### Problem statement
Your output must reproduce all the records below precisely and contain no pictures.

Stored items

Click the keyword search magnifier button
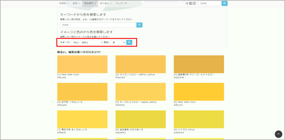285x140 pixels. coord(139,25)

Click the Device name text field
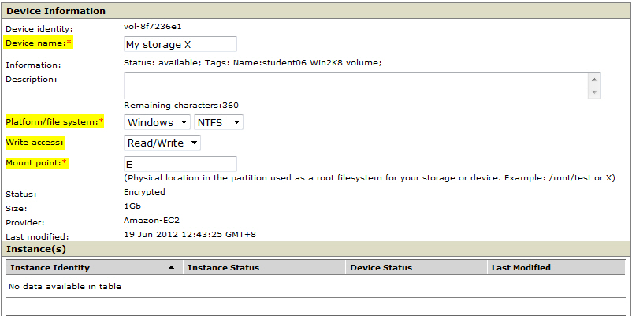[x=180, y=44]
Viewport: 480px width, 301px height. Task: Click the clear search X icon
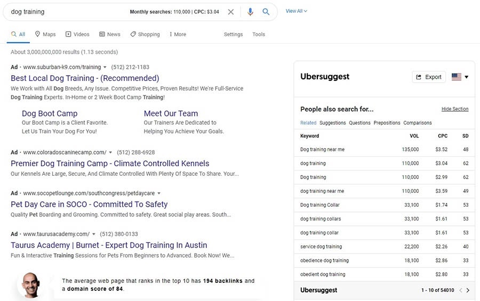(x=230, y=12)
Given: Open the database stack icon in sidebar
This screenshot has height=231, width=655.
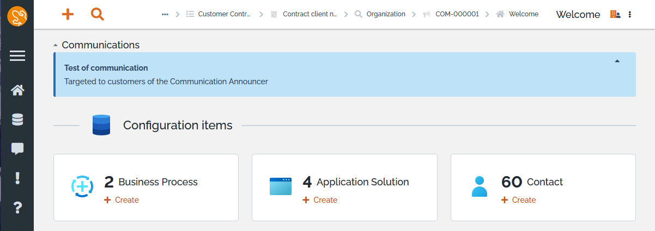Looking at the screenshot, I should coord(17,120).
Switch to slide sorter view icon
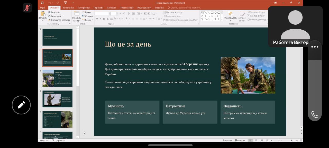 [x=256, y=140]
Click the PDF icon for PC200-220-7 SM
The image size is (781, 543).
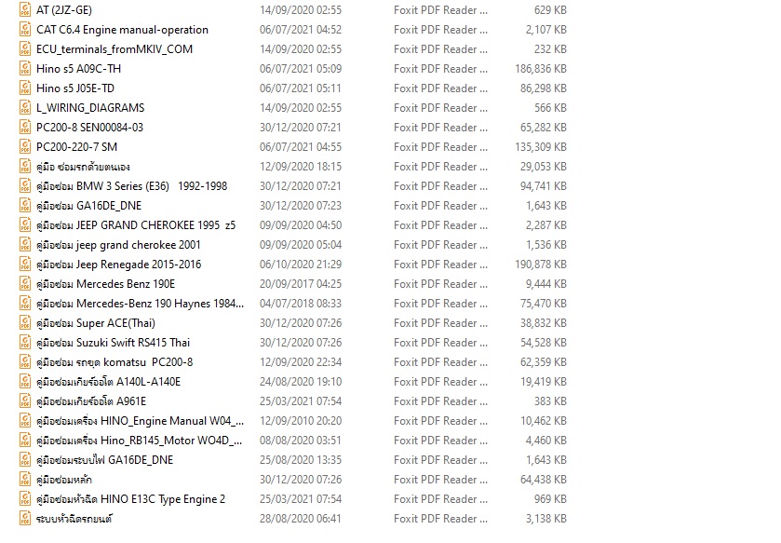point(25,147)
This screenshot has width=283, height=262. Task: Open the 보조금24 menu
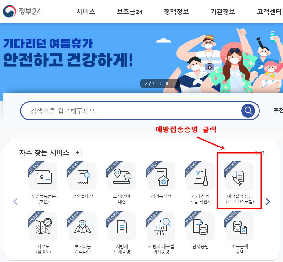click(130, 12)
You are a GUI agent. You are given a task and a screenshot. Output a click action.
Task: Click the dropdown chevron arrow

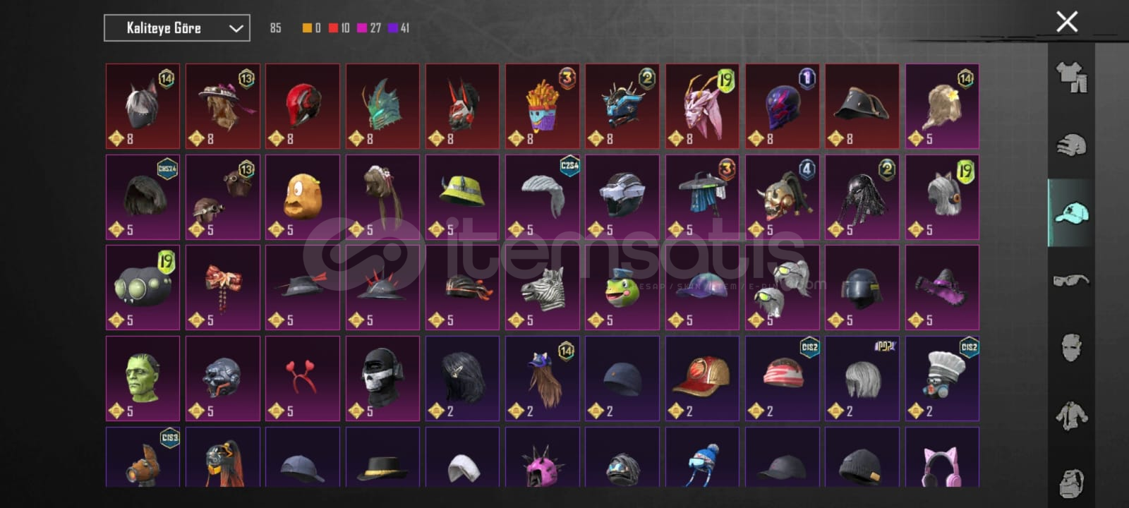[236, 29]
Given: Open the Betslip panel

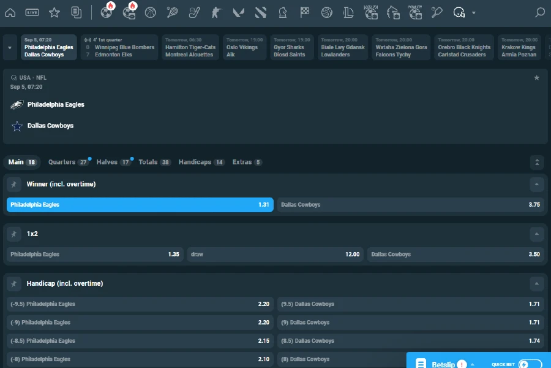Looking at the screenshot, I should pyautogui.click(x=444, y=363).
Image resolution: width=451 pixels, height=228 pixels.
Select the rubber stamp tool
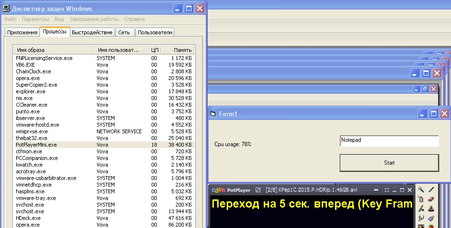click(431, 208)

### Reply to the task
Click the keyword search magnifier button
285x140 pixels. coord(139,25)

Click the Device name text field
[x=180, y=44]
Viewport: 480px width, 301px height. Task: Click the clear search X icon
(x=230, y=12)
Given: Open the database stack icon in sidebar
This screenshot has height=231, width=655.
Looking at the screenshot, I should coord(17,120).
Switch to slide sorter view icon
 [x=256, y=140]
Click the PDF icon for PC200-220-7 SM
The image size is (781, 543).
point(25,147)
This screenshot has width=283, height=262. Task: Open the 보조금24 menu
click(130, 12)
You are a GUI agent. You are given a task and a screenshot. Output a click action.
Task: Click the dropdown chevron arrow

[236, 29]
Given: Open the Betslip panel

Looking at the screenshot, I should pyautogui.click(x=444, y=363).
Image resolution: width=451 pixels, height=228 pixels.
Select the rubber stamp tool
click(431, 208)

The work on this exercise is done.